KHARTOUM: South Sudanese President Salva Kiir arrived Wednesday in Sudan for a two-day visit aimed at resolving border disputes and addressing mutual accusations of supporting rebels in each other’s territory.
It is Kiir’s third visit to Khartoum since the Christian majority south split from the Muslim north in 2011 after a 22-year civil war that killed hundreds of thousands.
Kiir was received by his Sudanese counterpart President Omar Al-Bashir at Khartoum airport, an AFP correspondent reported.
“This visit is aimed at normalizing the relations between the two countries which have been tense,” South Sudanese Information Minister Michael Makuei told reporters, adding the two leaders will decide on a roadmap to improve bilateral ties.
“The two countries should cooperate in the interests of their people as they are all one people in two countries.”
His Sudanese counterpart Ahmed Bilal said the visit aims to “establish security and stability in the two countries.”
Officials say Kiir will hold talks with Bashir and other senior Sudanese officials to thrash out several unresolved issues between the two countries.

++++++++

# WHAT YOU WILL DO:
a - Answer these questions about the report on Kiir's visit to Khartoum:
(i) How long is Kiir's visit to Sudan planned to last?
(ii) Who received Kiir at Khartoum airport?
(iii) According to Ahmed Bilal, what does the visit aim to establish?
b - Can you carry the news report on Kiir's visit to Khartoum forward from its final sentence, in the same style?

# Collected data entries:
++++++++

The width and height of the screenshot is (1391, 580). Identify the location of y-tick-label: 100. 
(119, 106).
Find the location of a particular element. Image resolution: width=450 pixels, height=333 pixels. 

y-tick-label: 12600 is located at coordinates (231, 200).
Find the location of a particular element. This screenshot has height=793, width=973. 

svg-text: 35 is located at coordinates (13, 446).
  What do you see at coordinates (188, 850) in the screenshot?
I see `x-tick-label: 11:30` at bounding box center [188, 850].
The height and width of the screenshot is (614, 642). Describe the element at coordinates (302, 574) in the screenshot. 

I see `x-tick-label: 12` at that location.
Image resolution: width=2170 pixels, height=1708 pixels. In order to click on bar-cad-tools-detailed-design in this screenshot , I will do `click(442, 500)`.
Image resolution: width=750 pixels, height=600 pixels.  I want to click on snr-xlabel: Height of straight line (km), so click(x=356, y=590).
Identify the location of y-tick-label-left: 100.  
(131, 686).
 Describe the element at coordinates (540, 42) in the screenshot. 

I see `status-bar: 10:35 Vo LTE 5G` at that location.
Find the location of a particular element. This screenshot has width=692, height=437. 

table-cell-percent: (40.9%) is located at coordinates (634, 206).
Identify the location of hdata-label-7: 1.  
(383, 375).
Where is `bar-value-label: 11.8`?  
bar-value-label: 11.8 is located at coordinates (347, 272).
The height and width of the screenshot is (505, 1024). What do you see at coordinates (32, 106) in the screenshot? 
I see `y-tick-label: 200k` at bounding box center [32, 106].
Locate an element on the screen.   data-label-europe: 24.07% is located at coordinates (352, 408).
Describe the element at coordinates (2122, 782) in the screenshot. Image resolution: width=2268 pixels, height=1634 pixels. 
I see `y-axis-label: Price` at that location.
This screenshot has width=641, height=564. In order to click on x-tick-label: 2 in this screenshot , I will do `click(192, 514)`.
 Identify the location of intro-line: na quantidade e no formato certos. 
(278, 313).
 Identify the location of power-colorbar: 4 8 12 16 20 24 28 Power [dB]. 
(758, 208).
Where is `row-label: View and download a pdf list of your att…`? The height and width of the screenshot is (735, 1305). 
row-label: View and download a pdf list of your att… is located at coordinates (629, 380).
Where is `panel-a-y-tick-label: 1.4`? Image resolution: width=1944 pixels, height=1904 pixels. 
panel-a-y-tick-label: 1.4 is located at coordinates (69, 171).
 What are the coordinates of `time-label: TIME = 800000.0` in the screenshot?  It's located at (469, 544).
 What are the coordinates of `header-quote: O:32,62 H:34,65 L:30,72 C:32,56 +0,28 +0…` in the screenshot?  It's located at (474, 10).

++++++++

# OUTPUTS FOR THE TASKS:
a -
(i) Two days.
(ii) His Sudanese counterpart, President Omar Al-Bashir.
(iii) Security and stability in the two countries.

b -
Border rows, economic issues such as Juba’s payments for the use of an oil export pipeline through Sudan and building a buffer zone along the frontier are among the expected topics of discussions when the two leaders meet.
Officials will also attempt to address tensions over alleged support for insurgents.
Sudan has regularly accused its neighbor of aiding rebels in its war-torn Darfur, Blue Nile and South Kordofan regions.
Juba has often accused Khartoum of aiding Kiir’s opponent and former deputy Riek Machar in South Sudan’s ongoing civil war.
Tens of thousands of people have died in South Sudan and millions more have been driven from their homes since the war erupted in the world’s youngest country in December 2013.
More than 450,000 South Sudanese refugees have poured into Sudan since the war broke out, the UN says. Khartoum estimates they number 1.3 million.
Several senior South Sudanese officials have regularly visited Khartoum while Kiir himself previously visited in 2015.
A South Sudanese delegation of senior officials had already arrived in Khartoum a few days earlier for preliminary meetings ahead of Kiir’s arrival.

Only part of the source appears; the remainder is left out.